The paper comes amid intense soul-searching among gene drive researchers, with calls for public dialogue and self- policing for the technology. George Church, a geneticist at Harvard Medical School in Boston who is a leader in the field, believes the new study should not have been published, because it does not include measures to restrain the spread of unintended mutations. “It is a step too far,” he says.
Creating a gene drive system wasn’t Gantz’s original goal, Bier says. “We were just trying to solve a practical problem.” Gantz studies the development of fruit fly wing veins, for which he must create flies with multiple mutations. That’s typically painstaking work, requiring large numbers of flies over many generations to create a single multimutant. Last summer, Gantz made a tweak to the CRISPR system, in which an engineered bacterial protein, Cas9, uses a string of RNA to find and delete, replace, or otherwise edit a target DNA sequence. By equipping the CRISPR gene cassette with DNA sequences flanking the targeted gene, Gantz hoped to create a mutation that would “auto-catalyze.” Once incorporated on one chromosome, it would produce new copies of the CRISPR complex that would target and edit the gene everywhere it appeared.
Bier realized that Gantz’s self-replicating gene cassette could cause gene drive. After discussions with UC San Diego, the university gave the experiment the green light if certain biosafety measures were taken: The flies are kept in three layers of tubes and boxes, and the lab is locked behind five doors with fingerprint security.
Gantz and Bier knew they had achieved the first goal, making double mutants in one step, on 18 December last year, when yellow female flies developed from embryos injected with a CRISPR cassette targeting the X chromosome pigmentation gene. But they wanted to know whether the engineered gene could make it through the germ cells and invade the next generation. The yellow flies they saw on 28 December confirmed that it did, and with 97% efficiency.

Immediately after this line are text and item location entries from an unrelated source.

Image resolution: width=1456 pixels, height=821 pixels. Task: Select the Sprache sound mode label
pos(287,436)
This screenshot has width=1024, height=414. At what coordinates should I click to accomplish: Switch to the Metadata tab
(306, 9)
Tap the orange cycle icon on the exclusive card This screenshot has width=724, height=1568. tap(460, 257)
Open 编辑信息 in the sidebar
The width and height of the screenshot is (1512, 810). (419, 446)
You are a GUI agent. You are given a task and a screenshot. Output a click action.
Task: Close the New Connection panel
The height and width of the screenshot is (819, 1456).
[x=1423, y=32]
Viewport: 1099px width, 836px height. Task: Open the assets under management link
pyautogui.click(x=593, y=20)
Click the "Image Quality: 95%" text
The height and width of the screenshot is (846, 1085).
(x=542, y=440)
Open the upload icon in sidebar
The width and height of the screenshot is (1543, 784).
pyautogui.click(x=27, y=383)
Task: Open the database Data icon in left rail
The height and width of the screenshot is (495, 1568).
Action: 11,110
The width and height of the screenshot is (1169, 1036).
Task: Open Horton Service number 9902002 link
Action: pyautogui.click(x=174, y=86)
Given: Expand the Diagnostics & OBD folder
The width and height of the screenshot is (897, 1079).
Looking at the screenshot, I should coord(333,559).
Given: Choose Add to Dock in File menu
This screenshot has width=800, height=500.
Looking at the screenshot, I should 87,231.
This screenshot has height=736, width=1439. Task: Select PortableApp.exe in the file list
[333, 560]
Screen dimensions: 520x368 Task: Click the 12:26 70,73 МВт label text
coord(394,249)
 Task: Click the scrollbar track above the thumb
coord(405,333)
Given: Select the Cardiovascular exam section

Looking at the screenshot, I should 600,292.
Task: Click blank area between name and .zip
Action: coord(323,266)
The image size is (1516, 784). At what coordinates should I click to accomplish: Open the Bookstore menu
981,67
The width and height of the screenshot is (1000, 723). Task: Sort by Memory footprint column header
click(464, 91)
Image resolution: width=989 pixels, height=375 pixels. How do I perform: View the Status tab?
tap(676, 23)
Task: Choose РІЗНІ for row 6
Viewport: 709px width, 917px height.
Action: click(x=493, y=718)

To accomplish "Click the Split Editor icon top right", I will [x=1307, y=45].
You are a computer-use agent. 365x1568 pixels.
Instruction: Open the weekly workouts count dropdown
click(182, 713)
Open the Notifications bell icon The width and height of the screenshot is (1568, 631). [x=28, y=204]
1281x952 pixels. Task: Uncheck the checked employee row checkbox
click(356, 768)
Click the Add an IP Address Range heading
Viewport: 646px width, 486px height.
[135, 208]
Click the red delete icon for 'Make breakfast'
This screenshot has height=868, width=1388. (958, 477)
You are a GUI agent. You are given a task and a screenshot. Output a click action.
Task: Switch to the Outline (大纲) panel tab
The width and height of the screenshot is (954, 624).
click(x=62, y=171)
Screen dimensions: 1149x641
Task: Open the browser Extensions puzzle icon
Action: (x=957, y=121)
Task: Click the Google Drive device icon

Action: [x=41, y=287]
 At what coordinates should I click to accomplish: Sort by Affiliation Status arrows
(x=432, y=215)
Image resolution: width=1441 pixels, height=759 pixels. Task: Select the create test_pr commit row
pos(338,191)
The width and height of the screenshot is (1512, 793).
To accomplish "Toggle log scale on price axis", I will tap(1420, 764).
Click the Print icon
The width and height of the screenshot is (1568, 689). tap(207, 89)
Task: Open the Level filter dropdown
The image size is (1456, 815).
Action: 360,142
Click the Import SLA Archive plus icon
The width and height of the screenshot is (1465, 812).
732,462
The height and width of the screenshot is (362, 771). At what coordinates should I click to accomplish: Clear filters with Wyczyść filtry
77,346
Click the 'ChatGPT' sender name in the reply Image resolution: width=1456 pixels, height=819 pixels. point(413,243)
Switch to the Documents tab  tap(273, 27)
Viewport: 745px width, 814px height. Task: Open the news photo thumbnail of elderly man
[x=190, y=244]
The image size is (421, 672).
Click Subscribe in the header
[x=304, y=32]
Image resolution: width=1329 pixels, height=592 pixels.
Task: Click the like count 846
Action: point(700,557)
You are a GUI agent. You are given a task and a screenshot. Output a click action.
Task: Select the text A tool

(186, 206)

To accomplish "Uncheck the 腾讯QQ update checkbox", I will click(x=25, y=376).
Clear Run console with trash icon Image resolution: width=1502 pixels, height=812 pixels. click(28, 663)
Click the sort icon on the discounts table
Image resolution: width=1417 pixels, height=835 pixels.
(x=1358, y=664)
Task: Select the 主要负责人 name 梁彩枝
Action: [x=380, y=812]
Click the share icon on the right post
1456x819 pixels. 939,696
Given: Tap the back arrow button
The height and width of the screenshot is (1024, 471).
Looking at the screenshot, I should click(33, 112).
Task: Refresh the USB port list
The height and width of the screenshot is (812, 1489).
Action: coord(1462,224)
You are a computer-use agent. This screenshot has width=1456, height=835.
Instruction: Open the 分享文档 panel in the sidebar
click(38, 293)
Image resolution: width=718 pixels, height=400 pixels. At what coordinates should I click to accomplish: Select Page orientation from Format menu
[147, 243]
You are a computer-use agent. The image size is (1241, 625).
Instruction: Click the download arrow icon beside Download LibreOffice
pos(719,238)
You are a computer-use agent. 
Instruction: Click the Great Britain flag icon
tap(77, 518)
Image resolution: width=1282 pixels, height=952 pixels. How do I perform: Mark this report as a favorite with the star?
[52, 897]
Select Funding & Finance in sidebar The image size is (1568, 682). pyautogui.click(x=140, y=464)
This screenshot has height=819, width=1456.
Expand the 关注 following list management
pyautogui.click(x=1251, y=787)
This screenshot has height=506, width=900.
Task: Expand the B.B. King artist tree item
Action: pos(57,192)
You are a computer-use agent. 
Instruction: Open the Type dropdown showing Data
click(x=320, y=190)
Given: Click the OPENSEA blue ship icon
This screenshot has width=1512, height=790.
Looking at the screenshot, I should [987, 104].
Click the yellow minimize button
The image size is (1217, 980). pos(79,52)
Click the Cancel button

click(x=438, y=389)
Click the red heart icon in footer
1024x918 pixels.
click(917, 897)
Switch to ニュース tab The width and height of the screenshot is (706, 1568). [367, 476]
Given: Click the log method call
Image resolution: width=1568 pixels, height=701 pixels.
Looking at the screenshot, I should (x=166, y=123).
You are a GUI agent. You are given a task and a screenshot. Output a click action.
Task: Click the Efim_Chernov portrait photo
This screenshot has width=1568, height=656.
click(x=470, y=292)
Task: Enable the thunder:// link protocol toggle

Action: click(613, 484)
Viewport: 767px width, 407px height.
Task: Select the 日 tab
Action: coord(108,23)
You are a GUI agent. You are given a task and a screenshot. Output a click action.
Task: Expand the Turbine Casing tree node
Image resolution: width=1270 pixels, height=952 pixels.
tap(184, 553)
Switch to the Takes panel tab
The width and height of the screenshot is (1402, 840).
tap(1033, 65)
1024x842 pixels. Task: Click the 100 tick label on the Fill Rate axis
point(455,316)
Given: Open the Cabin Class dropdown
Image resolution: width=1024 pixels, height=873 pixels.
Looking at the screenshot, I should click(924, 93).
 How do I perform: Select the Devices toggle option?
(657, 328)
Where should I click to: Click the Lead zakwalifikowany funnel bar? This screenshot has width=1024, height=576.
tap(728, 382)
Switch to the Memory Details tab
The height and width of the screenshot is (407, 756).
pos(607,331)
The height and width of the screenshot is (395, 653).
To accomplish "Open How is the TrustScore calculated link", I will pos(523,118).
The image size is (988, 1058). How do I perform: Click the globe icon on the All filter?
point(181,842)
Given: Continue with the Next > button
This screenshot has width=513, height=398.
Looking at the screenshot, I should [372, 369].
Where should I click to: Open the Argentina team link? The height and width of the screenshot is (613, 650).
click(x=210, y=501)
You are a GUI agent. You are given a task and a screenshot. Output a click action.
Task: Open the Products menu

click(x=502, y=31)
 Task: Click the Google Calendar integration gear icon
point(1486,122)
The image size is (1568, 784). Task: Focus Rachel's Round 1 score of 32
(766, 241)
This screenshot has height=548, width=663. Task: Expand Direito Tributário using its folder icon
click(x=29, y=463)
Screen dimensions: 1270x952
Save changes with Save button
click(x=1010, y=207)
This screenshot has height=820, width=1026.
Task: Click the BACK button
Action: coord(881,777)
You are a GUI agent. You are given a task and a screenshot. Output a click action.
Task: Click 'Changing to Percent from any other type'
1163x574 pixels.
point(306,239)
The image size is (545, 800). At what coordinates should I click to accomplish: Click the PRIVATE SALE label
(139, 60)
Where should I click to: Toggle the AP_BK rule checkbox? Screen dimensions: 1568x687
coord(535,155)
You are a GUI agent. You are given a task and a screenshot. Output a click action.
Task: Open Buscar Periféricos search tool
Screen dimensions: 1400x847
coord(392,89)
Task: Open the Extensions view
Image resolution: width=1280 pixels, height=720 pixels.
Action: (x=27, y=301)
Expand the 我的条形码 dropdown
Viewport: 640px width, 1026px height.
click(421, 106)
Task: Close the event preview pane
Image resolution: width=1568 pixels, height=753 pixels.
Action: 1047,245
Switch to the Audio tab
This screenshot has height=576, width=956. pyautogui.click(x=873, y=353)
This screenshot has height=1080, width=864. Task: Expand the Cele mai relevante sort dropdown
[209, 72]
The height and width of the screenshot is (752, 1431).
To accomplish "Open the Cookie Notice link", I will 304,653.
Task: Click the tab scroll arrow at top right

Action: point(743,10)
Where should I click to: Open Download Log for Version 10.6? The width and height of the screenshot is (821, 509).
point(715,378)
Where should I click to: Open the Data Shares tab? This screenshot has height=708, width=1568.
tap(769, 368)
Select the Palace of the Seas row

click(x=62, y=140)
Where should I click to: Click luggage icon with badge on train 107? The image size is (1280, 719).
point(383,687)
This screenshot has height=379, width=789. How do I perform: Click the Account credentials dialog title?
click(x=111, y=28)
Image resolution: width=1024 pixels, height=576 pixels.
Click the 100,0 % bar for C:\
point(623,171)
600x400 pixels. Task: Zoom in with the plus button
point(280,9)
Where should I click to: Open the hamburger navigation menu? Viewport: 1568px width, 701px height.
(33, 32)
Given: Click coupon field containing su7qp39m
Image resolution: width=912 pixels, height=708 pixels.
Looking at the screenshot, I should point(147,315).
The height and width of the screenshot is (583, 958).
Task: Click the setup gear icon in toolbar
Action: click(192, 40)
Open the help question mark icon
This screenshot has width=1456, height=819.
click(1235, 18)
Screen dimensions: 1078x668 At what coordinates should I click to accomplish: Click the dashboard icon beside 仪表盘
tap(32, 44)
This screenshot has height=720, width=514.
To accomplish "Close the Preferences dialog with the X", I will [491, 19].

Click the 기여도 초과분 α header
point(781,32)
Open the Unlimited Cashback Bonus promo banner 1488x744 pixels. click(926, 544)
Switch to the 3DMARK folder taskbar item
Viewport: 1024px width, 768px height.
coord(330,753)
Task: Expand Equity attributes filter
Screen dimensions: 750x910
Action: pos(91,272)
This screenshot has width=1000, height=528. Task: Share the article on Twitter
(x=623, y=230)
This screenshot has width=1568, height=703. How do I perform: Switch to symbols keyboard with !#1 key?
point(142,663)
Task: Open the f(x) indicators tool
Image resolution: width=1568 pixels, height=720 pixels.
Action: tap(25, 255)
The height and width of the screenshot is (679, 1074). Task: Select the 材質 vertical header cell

The technique is “fantastic,” says geneticist Anthony James of UC Irvine, whose lab made the first transgenic mosquitoes nearly 2 decades ago with a far more laborious technique. Bier and James are already collaborating to create a mosquito equipped with genes designed to block the transmission of malaria and dengue fever—and to quickly spread through a population. “We’re hoping for results by the end of the year,” James says.
It’s not the only horse in the gene drive race. Church’s group also has a CRISPR approach that works at near-perfect efficiency in yeast. It includes built-in precautions designed to prevent the system from running amok. For example, Church avoids incorporating Cas9’s gene and the targeting RNA sequence into a single cassette, so that unintended genes can’t become accidentally incorporated and spread. Because Gantz and Bier’s method does not have such safeguards, “it encourages a standard of behavior that is much lower than what we’re recommending,” Church says. “What will spread is not literally their mutant flies, but their protocol.”
Bier rejects the criticism. “The safeguards that [Church] is using in yeast just can’t work in flies,” he notes. “I bristle when people say that we haven’t thought carefully about this,” adds James, who last year co-authored a World Health Organization report on precautions for use of transgenic mosquitos. “And how could we not publish this work? Nothing is served by hiding things. The whole point is to show that it is possible and have a public discussion.”